因此,回到您的问题,只要您没有在 getName() 中创建新的字符串值(即,如果您只是简单地返回 this.name; ),那你就没事了。但是,如果您执行的是简单的串联(例如
return this.firstName + this.lastName;),那么您的内存使用量将会增加一倍!以下代码说明了我的想法要点:
您应该首先验证上述代码是否运行(
java -Xmx128m StringTest)而不会引发任何异常。然后,修改getName()以return this.name + "";并再次运行。这次你会得到一个OutOfMemoryError。Unless you're actually creating a new String value in
getName(), you're not duplicating your memory usage.Here are a few examples to clarify things:
Here,
s1 == s2; they refer to the sameStringinstance. Your memory usage is 2 reference variables (no big deal), 1Stringinstance, and 1 backingchar[](the part that takes up memory).Here,
s1 != s2; they refer to differentStringinstances. However, since strings are immutable, the constructor knows that they can share the same character array.
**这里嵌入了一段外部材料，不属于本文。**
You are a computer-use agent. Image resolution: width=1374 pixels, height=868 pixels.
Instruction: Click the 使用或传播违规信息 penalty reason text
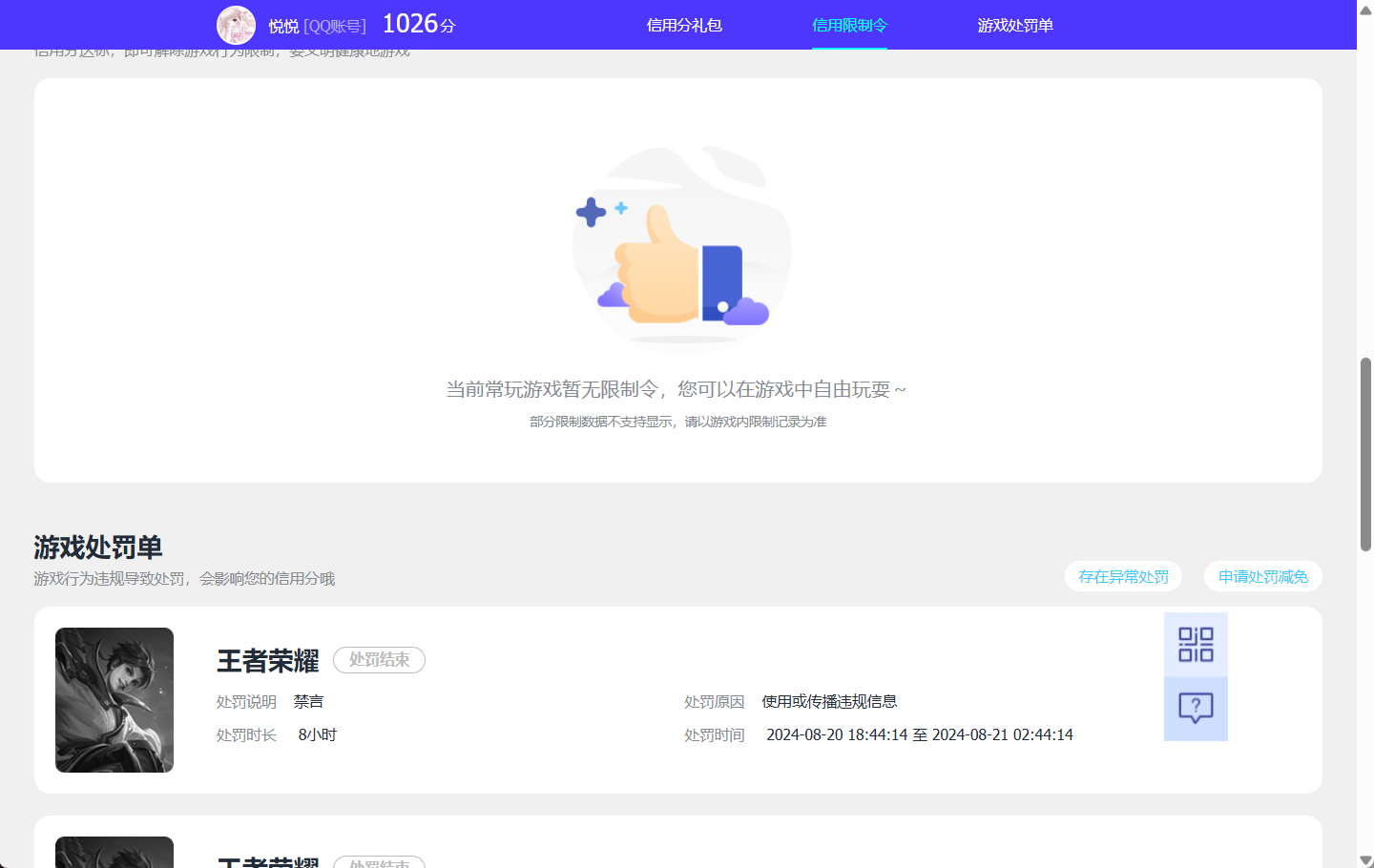(x=829, y=700)
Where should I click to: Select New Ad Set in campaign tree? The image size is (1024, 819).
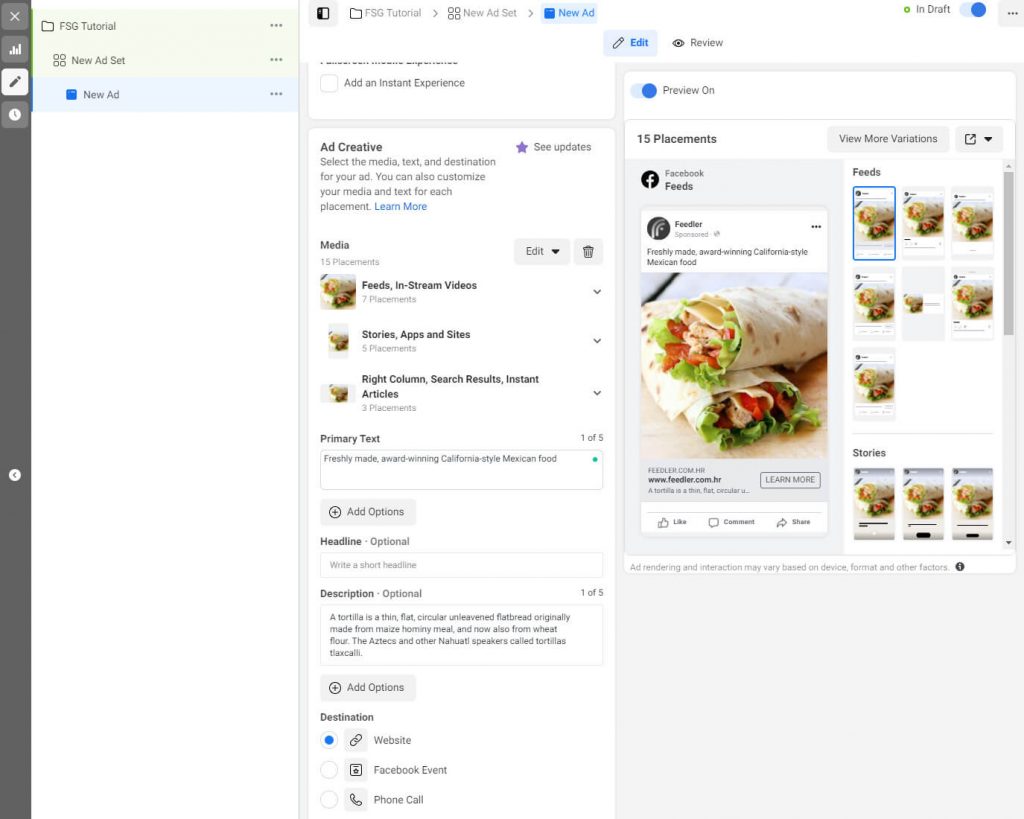coord(98,61)
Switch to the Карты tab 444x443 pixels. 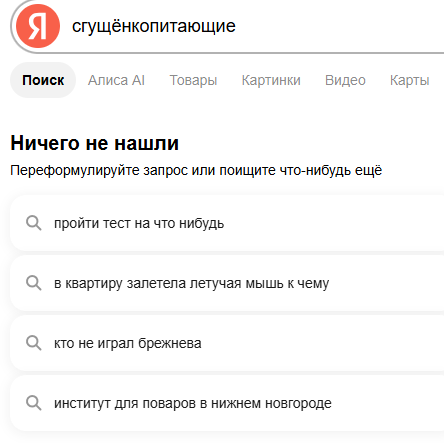[410, 80]
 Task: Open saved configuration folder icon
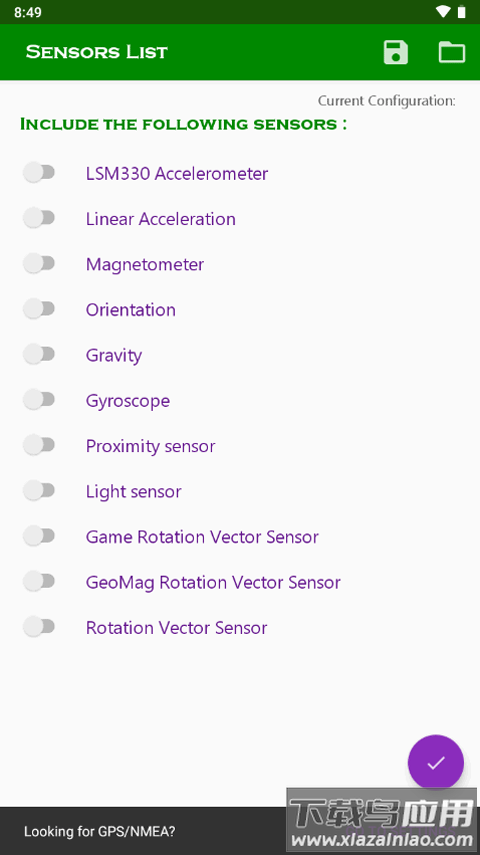452,52
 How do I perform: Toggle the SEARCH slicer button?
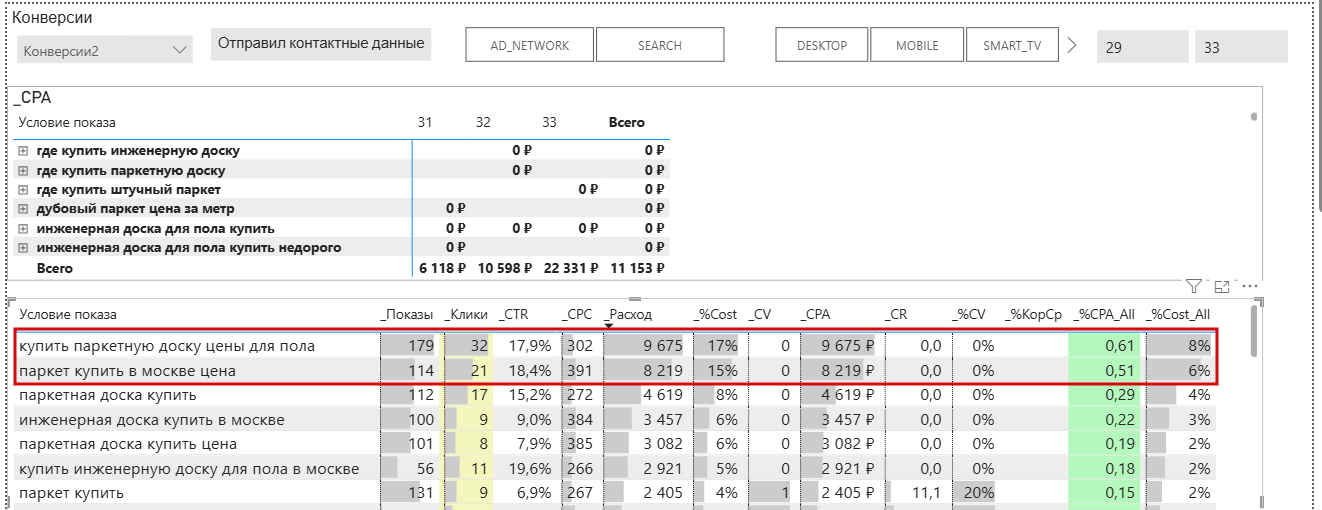(660, 45)
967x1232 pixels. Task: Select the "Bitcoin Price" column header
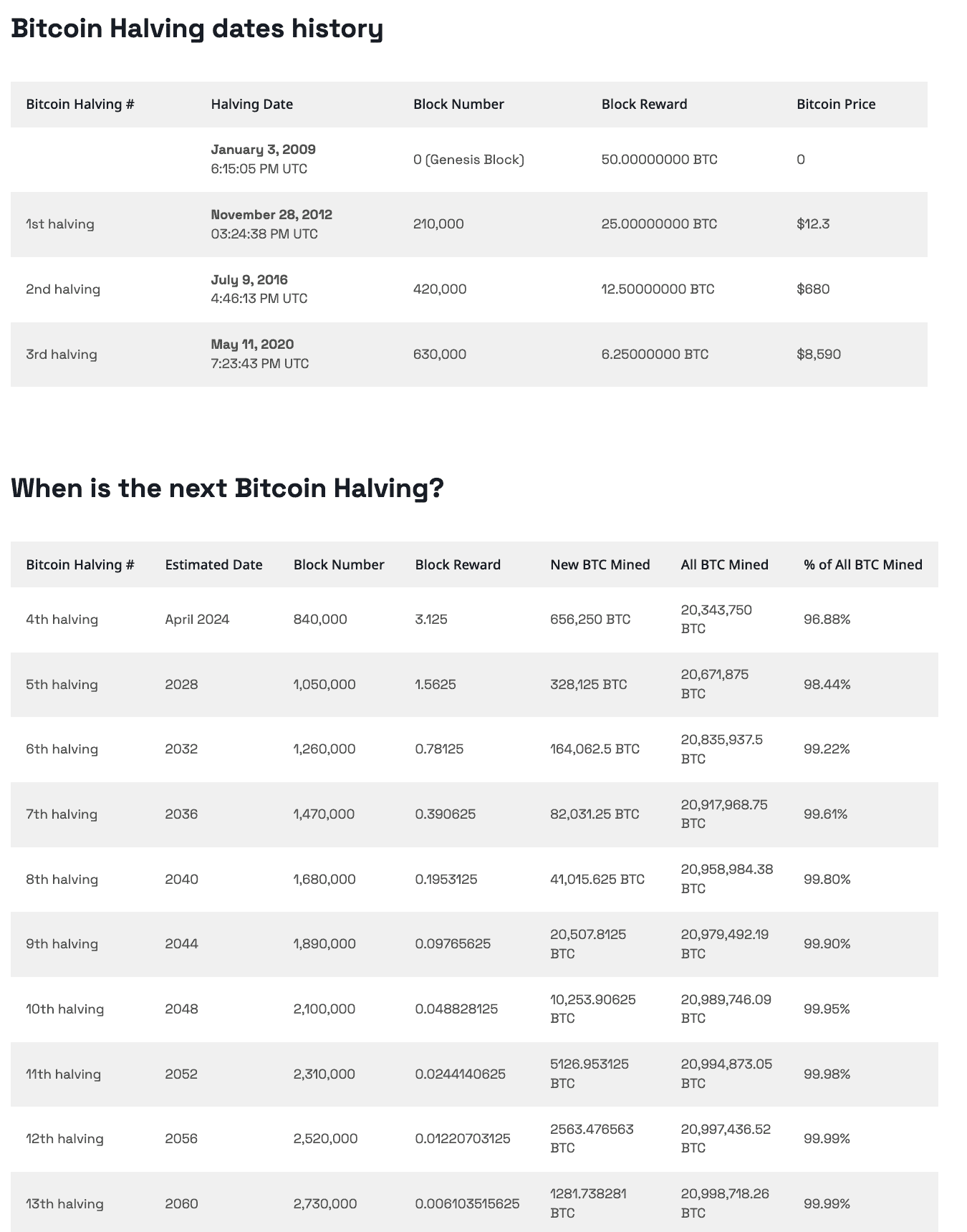[x=835, y=105]
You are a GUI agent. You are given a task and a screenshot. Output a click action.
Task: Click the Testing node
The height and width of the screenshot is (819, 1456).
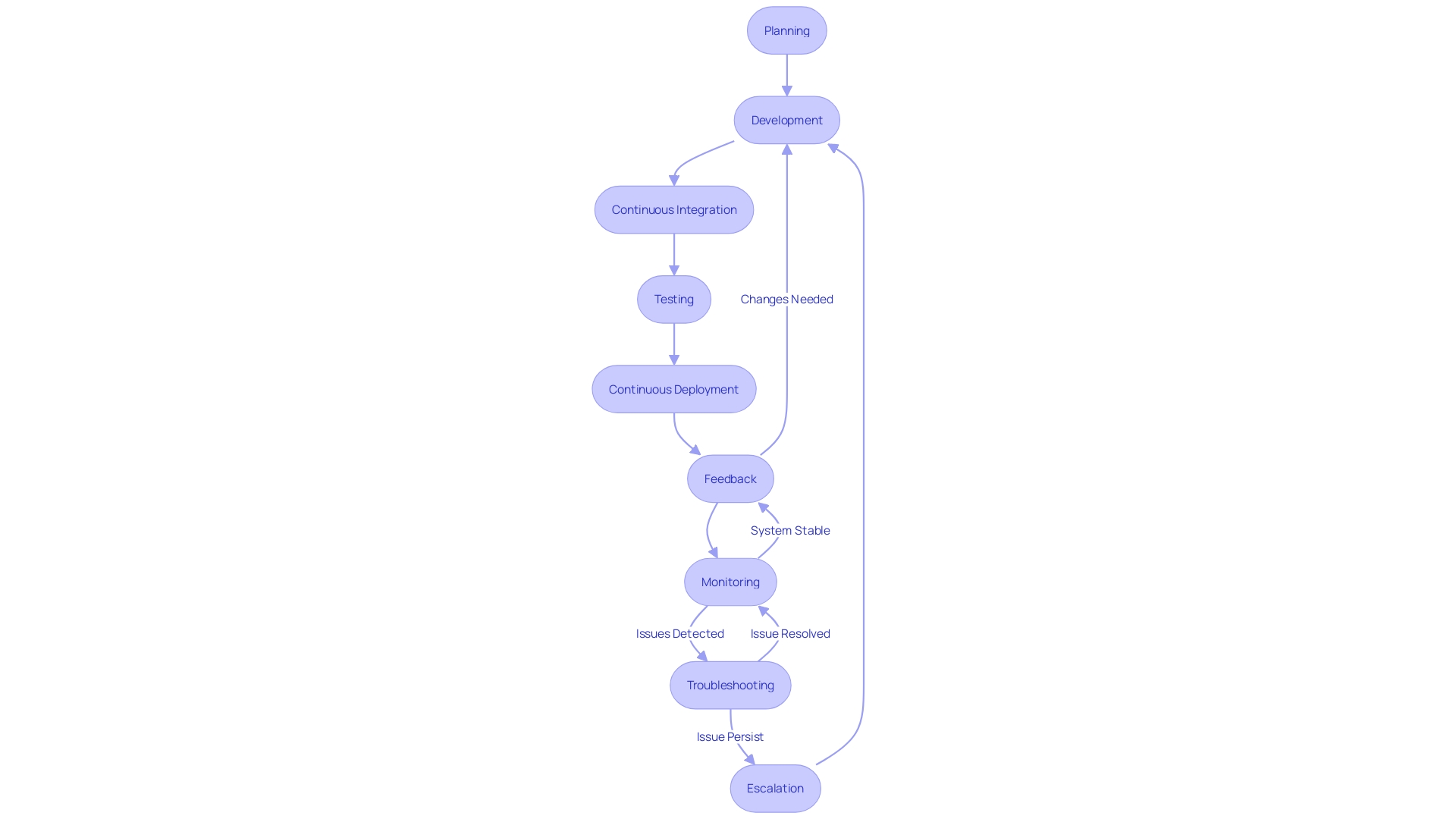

Your memory usage is 2 reference variables, 2Stringinstances (still no big deal, because...), and 1 backingchar[].Here, just like before,
s1 != s2. A different constructor is used, this time, however, that takes achar[]instead. To ensure immutability,toCharArray()must return a defensive copy of its internal array (that way any changes to the returned array would not mutate the String value).To make matters worse, the constructor must also defensively copy the given array to its internal backing array, again to ensure immutability. This means that as many as 3 copies of the character array may live in the memory at the same time! 1 of those will be garbage-collected eventually, so your memory usage is 2 reference variables, 2
Stringinstances, and 2 backingchar[]! NOW your memory usage is doubled!So going back to your question, as long as you're not creating a new String value in
getName()(i.e. if you just simplyreturn this.name;), then you're fine. If you are doing even a simple concatenation, however (e.g.return this.firstName + this.lastName;), then you will double your memory usage!The following code illustrates my point:
You should first verify that the above code runs (
java -Xmx128m StringTest) without throwing any exception. Then, modifygetName()toreturn this.name + "";and run it again. This time you will get anOutOfMemoryError.Java 使用引用,因此它只是一个指向它存储两次的字符串的指针。因此,如果您的字符串很大,您不必担心,它仍然会使用相同的内存量。
Java uses the reference, so it is just a pointer to the string that it stores twice. So you don't have to worry if your string is huge, it will still be the same amount of memory that is used.
字符串是不可变的,但引用传递仍然适用。所以它不会占用两倍的内存。
String are immutable, but pass-by-reference still apply. So it won't take twice as much memory.